Glielo avevamo detto, avevamo cercato di comunicarglielo con i nostri mezzi e a gesti. Speravamo avesse capito, S., che doveva farsi trovare in ufficio con il cibo per il buffet condiviso.
S. è in Italia da meno di un mese, parla solo Urdu e pochissimo inglese, la comunicazione con lui non risulta sempre semplice.
S. in ufficio c’era, ed era anche puntuale. Però era solo, leggero in sella alla sua bici.
Dov’è il cibo, S.?
Inshallah domani lo porto. Vi invito a cena tutti, domani.
Da subito, non gli era piaciuta l’idea di limitarsi alla preparazione di una sola portata. Lui che ama sbalordire gli ospiti con mille prelibatezze speziate, a volte decisamente piccanti, storceva il naso all’idea di presentarsi con un piatto soltanto. Adesso però era chiaro cosa era sfuggito a S. : che oggi e domani non erano interscambiabili, che l’invito a cena per l’indomani non poteva sostituire l’aperitivo in orto che avevamo organizzato per quella stessa sera!
Per fortuna, con qualche rapido colpo di telefono, si è sostituito il cuoco pakistano con uno senegalese e l’aperitivo è riuscito lo stesso. Tutti hanno apprezzato i sapori, nessuno -operatori esclusi- è venuto a sapere che mancava la rappresentanza gastronomica del Pakistan.
S. però non si dava pace: compreso piano piano il fraintendimento, sembrava non perdonarsi l’errore. “Domani sarete tutti ospiti miei, vi preparo almeno quattro o cinque piatti, inshallah”, continuava a ripetere. Più assaporava i cibi che gli altri avevano cucinato, meno riusciva a mandar giù l’idea di non aver capito quali erano gli accordi. “Tranquillo, S., non fa niente!”: ripeterglielo era inutile.
L’indomani noi operatori eravamo lì, alle otto di sera, mentre ancora le pentole fumanti erano posate sui fornelli e l’impasto per il “roti”, il pane pakistano, sul tagliere. Appena varcata la soglia della porta, ci siamo seduti e S. ha dato sfoggiato le sue doti culinarie: riso speziato con pollo, polpette di carne e di patate, spezzatino di agnello piccante, salsa di yogurt e menta, cetrioli freschi come contorno e pane integrale fatto in casa per radunare ogni sughetto. Per dolce, una macedonia con yogurt e una crema di riso speziata. A chiudere il lauto pasto, rigorosamente chai, il the con latte.
Eppure in quella stanza, durante quella cena, noi operatori abbiamo trovato molto più che una tavola imbandita.
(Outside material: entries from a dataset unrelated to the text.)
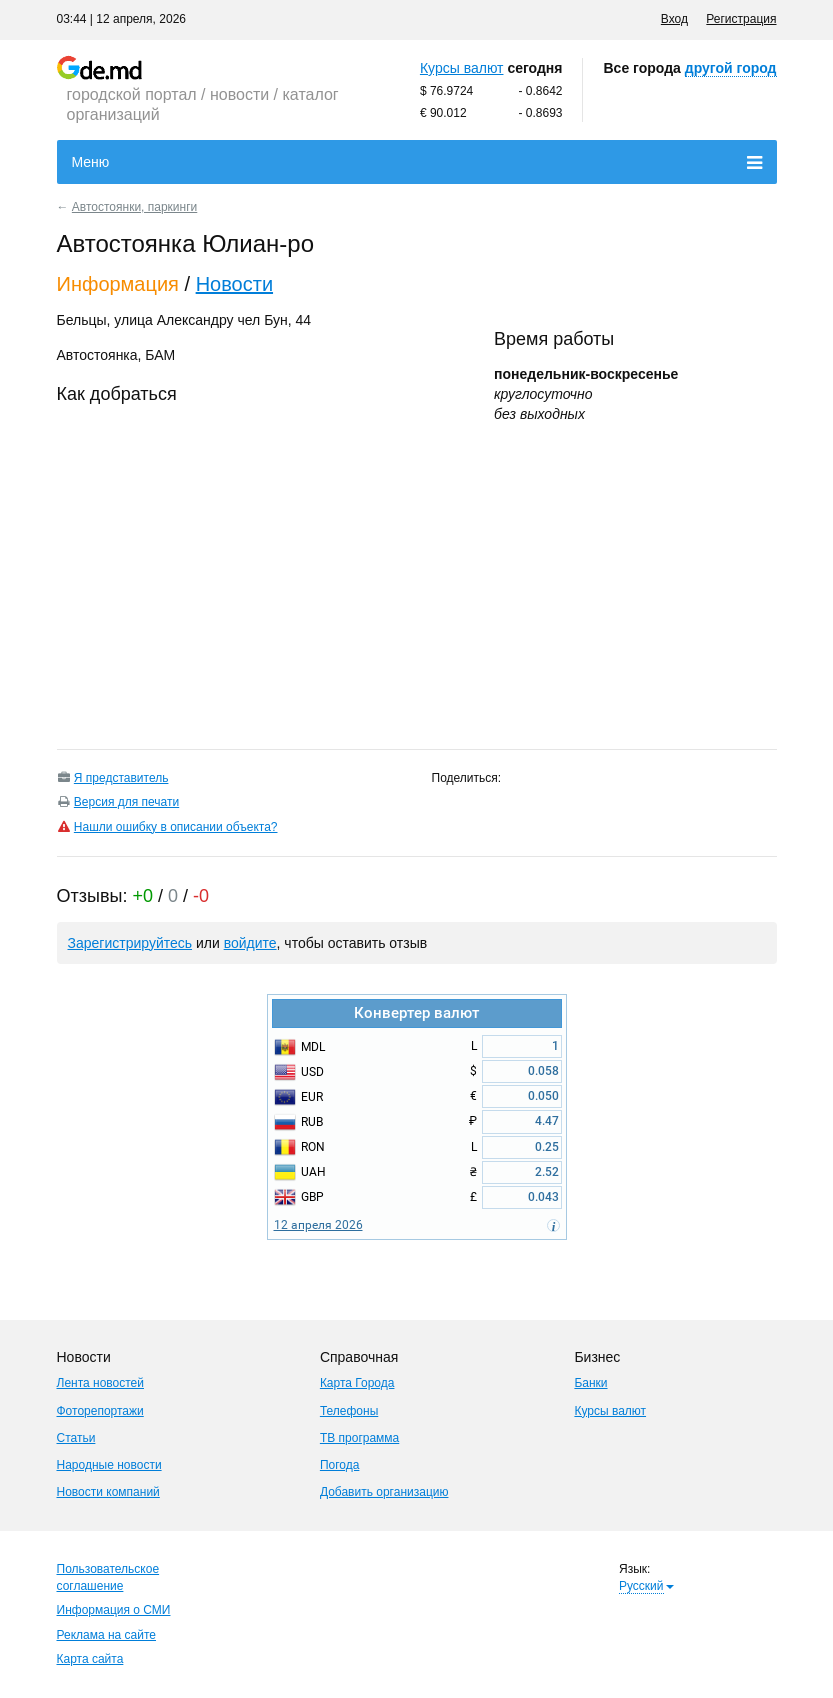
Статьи (76, 1438)
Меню (417, 163)
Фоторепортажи (100, 1411)
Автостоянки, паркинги (134, 207)
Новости (234, 284)
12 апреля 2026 (318, 1225)
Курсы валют (462, 68)
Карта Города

Fra le quattro mura dell’appartamento aleggiava cura, dedizione, attenzione, riguardo e buon gusto nel modo in cui S. ci ha servito la cena. E c’erano gli sguardi curiosi e ammirati dei suoi compagni di casa che non si sono fatti ripetere due volte l’invito ad assaggiare.
A fine serata non erano soltanto i nostri stomaci ad essere pieni di cibo: ogni cuore godeva di un po’ di calore umano in più. Quando ripensiamo a S. in bicicletta senza alcun contenitore di cibo, a noi operatori vien da sorridere: sicuramente non aveva capito che doveva cucinare per la festa dell’Orto. Ma l’imprevisto può diventare, grazie alla curiosità e alla voglia genuina di conoscersi, un’occasione di condivisione e di crescita comune.